Unscripted

Welcome Home, Mike Wiley

Critically acclaimed playwright and UNC’s newest Distinguished Alumnus Award winner Mike Wiley is returning to PlayMakers for the world premiere of Leaving Eden, the final piece of a season bookended with productions about life and social disparity in North Carolina.

Leaving Eden is my first foray into fiction,” Wiley mentioned in a recent interview. “But of course you know, that this fiction is based on history—the realities of today as well as the realities of yesterday. As well as what we continue to do as humans and what we continue to do to each other.”

Wiley has primarily worked on documentary-style, historical works that highlight the African-American struggles in the American south, particularly during the Civil Rights Era. Although Leaving Eden is fictional, the setting flashes back and forth between prominent historical eras filled with well-documented political and social strife.

“With a fiction that’s based on so many pieces of history, there’s so many places to go.”
Mike Wiley on working on his first fictitious production.

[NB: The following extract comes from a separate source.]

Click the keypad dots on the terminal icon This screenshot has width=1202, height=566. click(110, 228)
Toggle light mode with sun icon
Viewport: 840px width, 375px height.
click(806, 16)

In this particular production, Wiley has teamed up with singer-songwriter Laurelyn Dossett to bring a new, musically enriching, emotional aspect to the PlayMakers stage.

“Our initial conversations were really just, “What is this town? What does this fictional town look like? And we started to work through the process, we started to feel like the town was more down east. And so we started to write in that direction with the music that was more eastern N.C. than the Appalachians,” Wiley said.

Wiley and Dossett’s partnership also helps to bring North Carolinian audience members in with that familial feeling—the music, character dynamics, and other aspects of the production recall the typical North Carolinian small-town.

“The characters and stories in Leaving Eden are really rooted, they’re all true characters of N.C. and have personalities that you would know,” Dorssett mentioned. “You would know the boss, you would know the guy that owns the store. They’re all characters that you would recognize one way or the other.”

“It has to be a balance. You have your characters who say things like ‘Katrina,’ that is to automatically give people a place or an understanding,” Wiley said. “It gives them a picture in their head, a feeling in their bodies so we don’t have to do a lot of exposition to name the thing that they’re feeling.”

One of Wiley’s biggest hopes for the production is for it to drive conversations about humanity, race, and empathy.

“I believe that now, more than ever—even if you’ve got a 10-year-old, they need to see this. The conversation has to continue, because they are the ones that continue the conversation ultimately. And if there’s no conversation that’s been had, who’s going to do that? Let us help you teach that lesson.”